How can I help you?

Academic and life uncertainties are hard and can leave us feeling emotionally depleted, especially if we try to face them alone. A coaching relationship can be exactly the right fit as it supports the practical skills you need for academic or personal success as well as the underlying emotional complexity associated with untangling a challenge. My objective as a learning specialist and coach is to demystify, normalize, and verify the validity of each person’s learning process.  Supportive coaching - and coaxing! - offer guidance as you take an active role in your development as a learner and apply new skills, behaviors and habits of mind. With consistent practice, you learn self-advocacy, positive self-talk, and the application of effective executive function skills such as organization and time-management, and these skills gradually become integrated into personal problem solving routines. Educational coaching is a powerful tool to support the development of confidence and the building of flexible strategies that can be applied in novel contexts.

What is the difference between coaching and tutoring?

Sometimes an awesome tutor is just what you need to address an information gap - answering the ‘What’ details of the course. But what if the information gap is the result of an insufficient or immature approach to learning - the ‘How’ of the learning process itself?

Coaching focuses on strategies over information, which can interrupt the tendency of students to become overly dependent on a tutor for translating what happened in class. Too often, I’ve heard, “I don’t need to meet with my teacher; my tutor will explain it to me.” This passive mindset invites superficial processing that undermines the real work of learning - consolidating and synthesizing information to make meaning beyond the facts. In contrast, deep learning demands an active approach and requires time, patience and persistence.

Isn’t procrastination just laziness?

Emphatically, no! I don’t believe I’ve ever encountered a truly lazy student or person. Behind procrastinating behavior, there’s always an emotion, which often is fear.

Procrastination is a single term that encompasses a whole world of feelings. Sure, occasionally, we just don't feel like doing what we’re supposed to do. But if you find yourself all-too-regularly saying, “I’ll do it later”, you would do well to dig a little deeper into the emotional underpinnings of that choice. I find that people are willing to take action if they believe the task is doable. It’s when we are overwhelmed and fearful that we search for a way to opt out. Looking lazy, bored, or disinterested is so much safer than finding out we are incompetent or unable to accomplish the task!

So, the next time you catch yourself saying, “I’ll do it later”, stop and notice that emotional flicker at the base of your brain. What emotion was it? And how did it contribute to your decision to “do it later”? When you learn to recognize and acknowledge how you are feeling, you can begin to choose behaviors to take better care of yourself.
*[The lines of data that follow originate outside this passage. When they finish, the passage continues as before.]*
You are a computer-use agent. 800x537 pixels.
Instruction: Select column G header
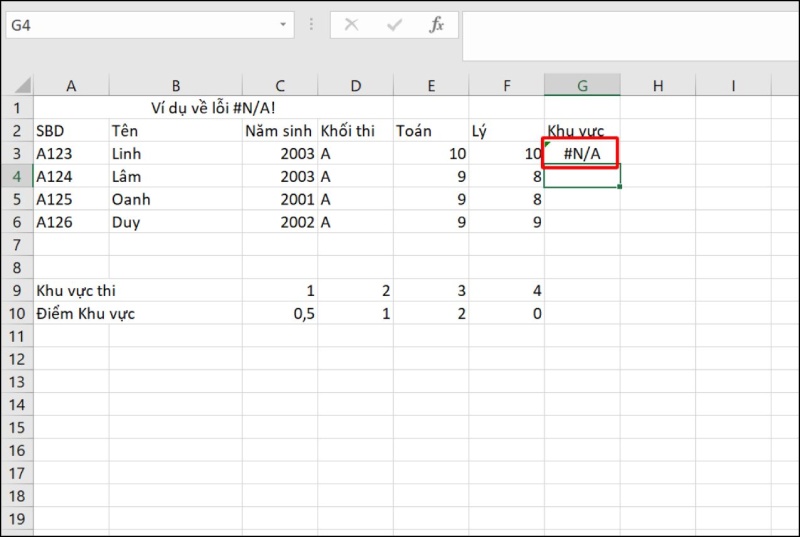(x=581, y=86)
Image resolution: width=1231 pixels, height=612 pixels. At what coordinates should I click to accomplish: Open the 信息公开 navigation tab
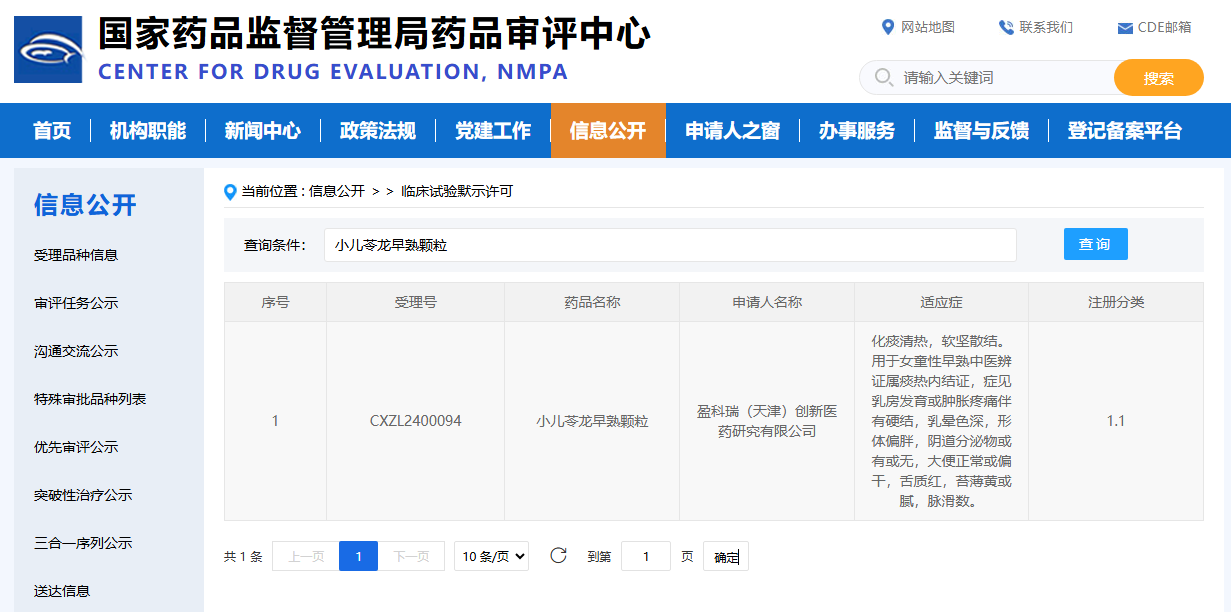(608, 131)
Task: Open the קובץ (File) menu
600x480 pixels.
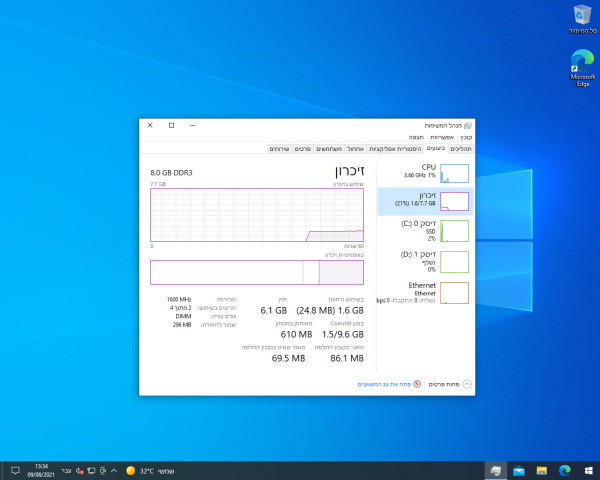Action: click(467, 137)
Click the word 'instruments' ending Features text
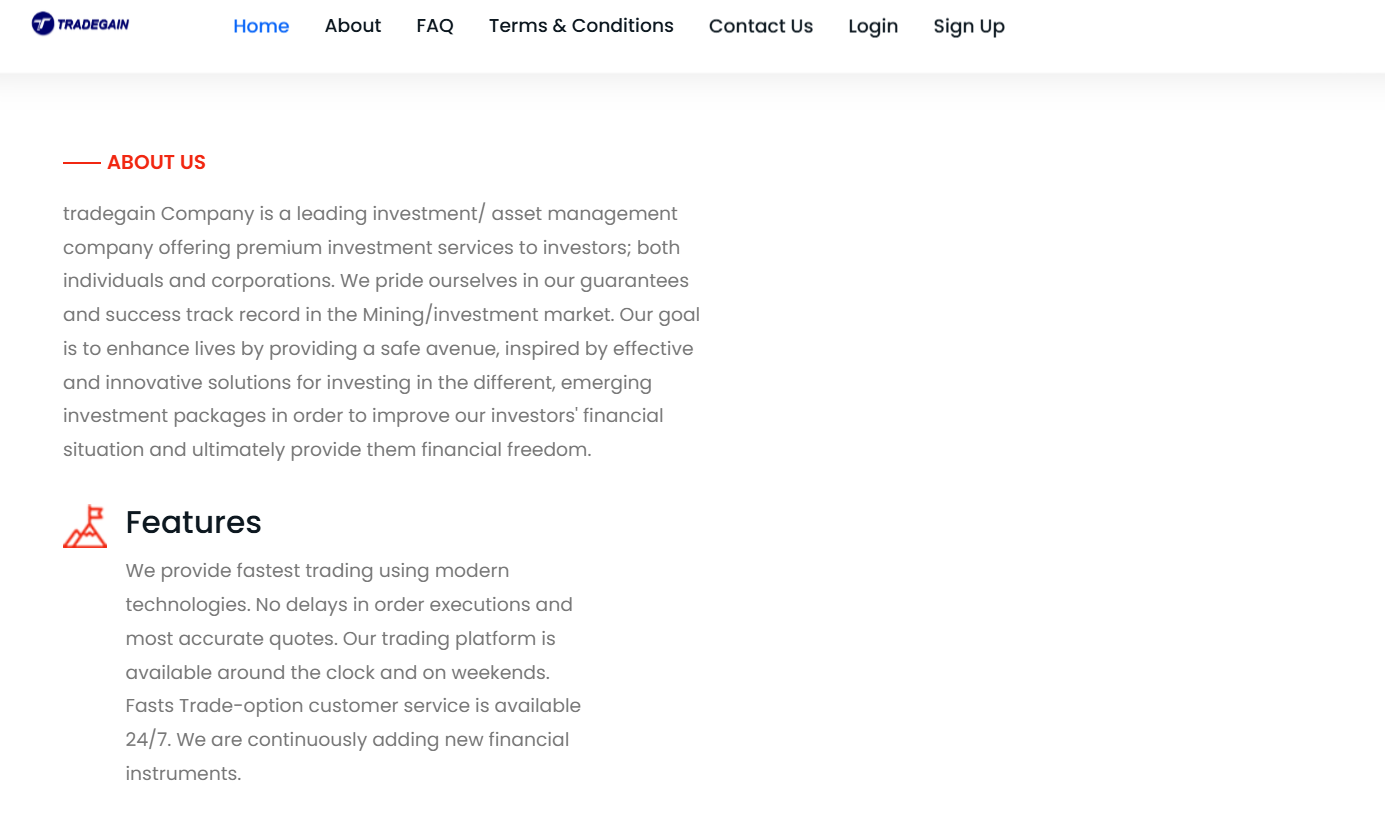This screenshot has width=1385, height=822. [x=183, y=773]
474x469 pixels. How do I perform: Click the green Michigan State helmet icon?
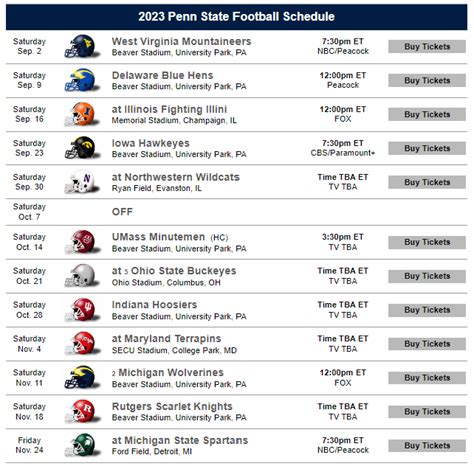[x=82, y=445]

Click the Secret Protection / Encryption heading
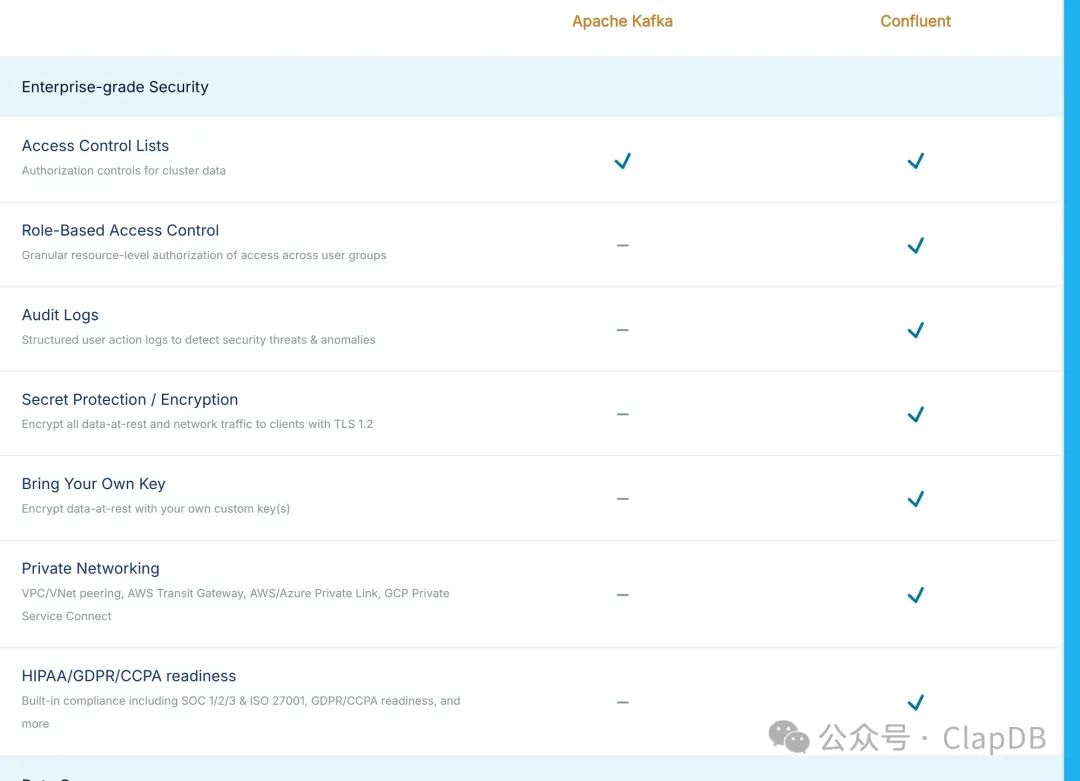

What practical strategies?

Practical strategies are the frameworks and systems that work for YOU and YOUR life. To determine what’s right for you, we begin by examining your questions in order to increase understanding of your strengths and challenges. Depending on the questions you choose to address, practical strategies can include ideas as varied as specific academic strategies for analytic reading and writing to the development of systems to stay organized in your home. Executive Functions (EF) is an umbrella term for the multiple skills involved in mental control and self-regulation. These functions are the foundational mental processes and the basis of practical strategies that enable you to plan and organize, focus and maintain attention, resist the impulse to become distracted, and integrate multiple ideas to achieve YOUR goals. Learning effective executive function skills helps you to anticipate and manage the unique challenges you face. Combined with robust metacognition, EF skills prepare you to make a plan, reflect on its effectiveness as you get underway, and course correct as necessary throughout the process. The interplay of robust executive function skills and metacognition supports the application of practical strategies.
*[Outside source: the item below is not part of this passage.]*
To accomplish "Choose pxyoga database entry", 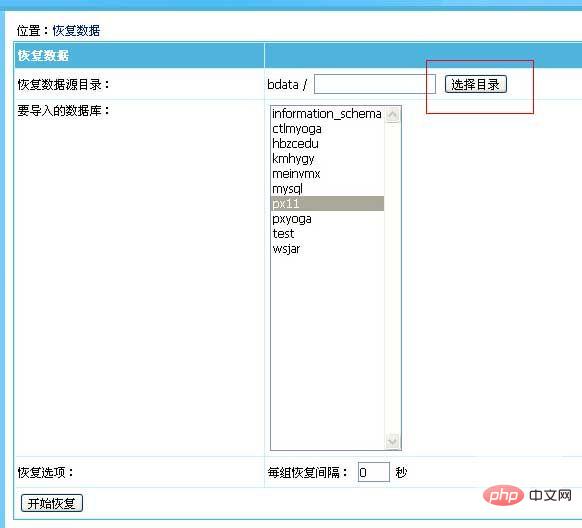I will coord(327,219).

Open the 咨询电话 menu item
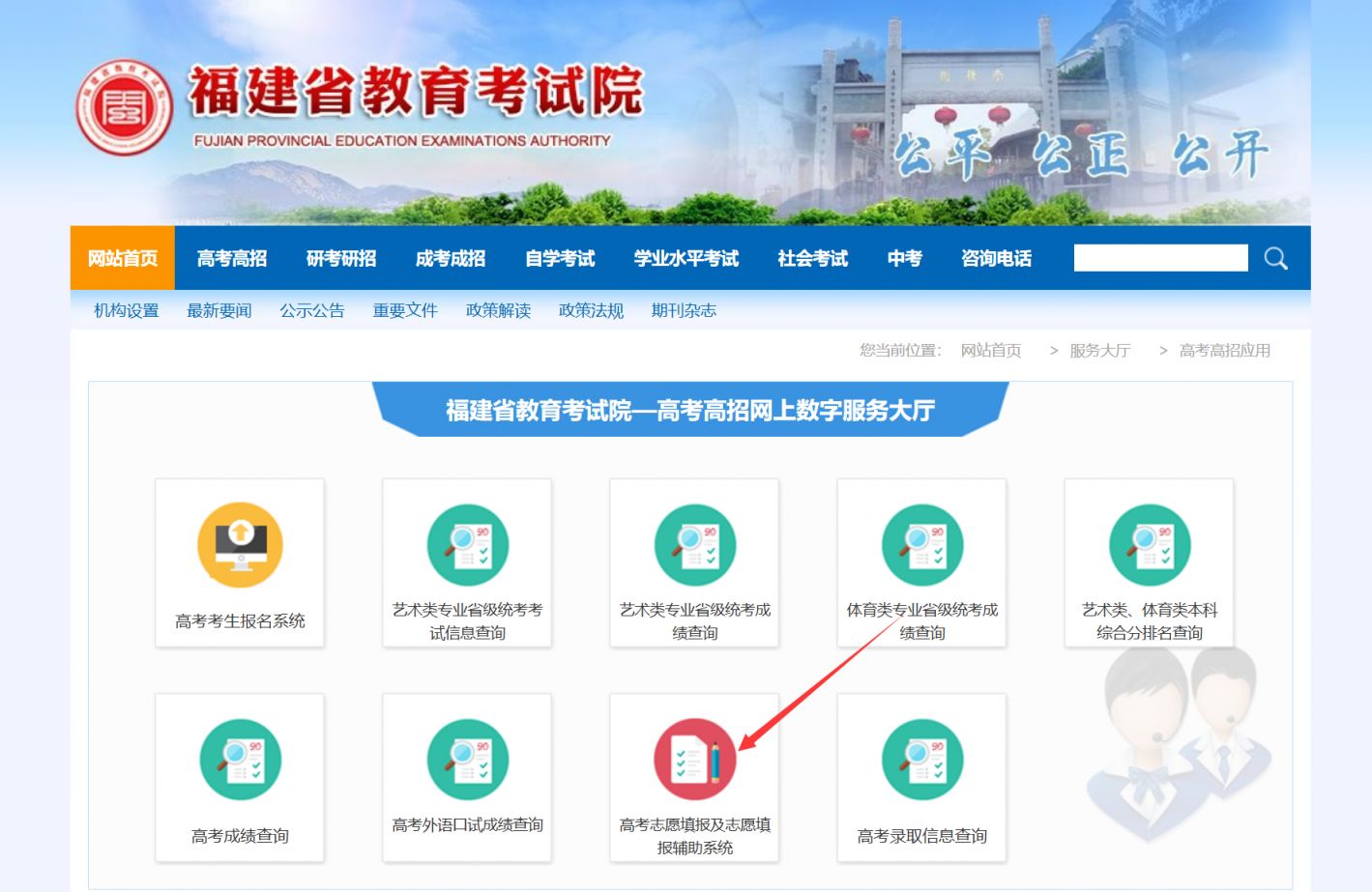pos(996,258)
What is metacognition, and why is it central to effective learning?

Metacognition is an essential tool that enables a student to take ownership of their own learning. In our daily lives as we move toward a goal, metacognition is the mental awareness - the self awareness - by which we reflect on what is working and what isn’t working, and then, actively create a plan for what to try next. In other words, metacognition is thinking about our own thinking. Through guided practice as we work together, you will learn to reflect on the effectiveness of your approach to learning AND course correct as necessary.
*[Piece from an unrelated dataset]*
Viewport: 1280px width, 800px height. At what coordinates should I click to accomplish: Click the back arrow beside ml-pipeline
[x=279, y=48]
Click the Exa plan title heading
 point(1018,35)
How does self-talk affect our learning?

Self-talk is the voice in our head we use to narrate the daily activities and events of our lives. It is our explanation to ourselves about what happened, what’s happening now, and what we imagine might happen in the future. To tell this story, we have incorporated into the tone of our own narration the voices of people in our lives - the encouragement and congratulations, the criticisms and fears. Importantly, through this narration, we actually rehearse and solidify our expectations of ourselves and the reality in which we live, making it urgent that we monitor and modulate those voices.

I’m not advocating a saccharine commitment to blind optimism. However, I know that we can be our best selves and most effective learners when we learn to recognize and balance the messages we give to ourselves about who we are and what we can accomplish. Learning the skill of positive self-talk - to coach and encourage ourselves - is a powerful step toward embracing with confidence the learning challenges we face. Many of my clients have benefited from first, noticing and dampening the negative voices in their mind that undermine their confidence, and then, replacing those old voices with more realistic voices grounded in practical strategies.